By Jim Thompson


The State of Maryland is stripping prescription drug coverage from state retirees who are eligible for Medicare.  Effective January 2019, retirees must buy an off-the-shelf Medicare prescription drug plan from the insurance industry.

Based on 2018 costs, the state government will save $1,441 a year for each retiree it dumps.  Retired couples will save even more—$2,389.

These savings are aimed at reducing Maryland’s unfunded pension liabilities.  For those Maryland taxpayers who can sleep at night, pension liabilities have been a nightmare for decades. [See the comment by the comment by Moody’s Investor Service, their bond-rating agency below.]

So, in the wake of this money-saving reform, are state legislators and the governor’s office basking in voter appreciation?

Not exactly.  They’re basking in complaints and expressions of anguish, shock, disappointment and anger from state retirees.

Here’s a fix

Well, here’s one fix that won’t cost the State of Maryland a dime:

Let retirees keep their current Medicare drug plan if they’re willing to pick up the whole tab.

Based on 2018 rates, individual retirees would have to pay an extra $120 per month to make up for the state share.  Retired couples would pay an extra $199.

What the task requires:
According to the article on Maryland retiree drug coverage, how much extra per month would an individual retiree pay to keep their current Medicare drug plan? None of the lines that come next have anything to do with the article on Maryland retiree drug coverage.

Raw data:

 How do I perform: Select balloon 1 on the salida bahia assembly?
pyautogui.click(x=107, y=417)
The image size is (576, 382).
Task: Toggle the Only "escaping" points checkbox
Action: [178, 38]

Output below:
$120 per month, based on 2018 rates.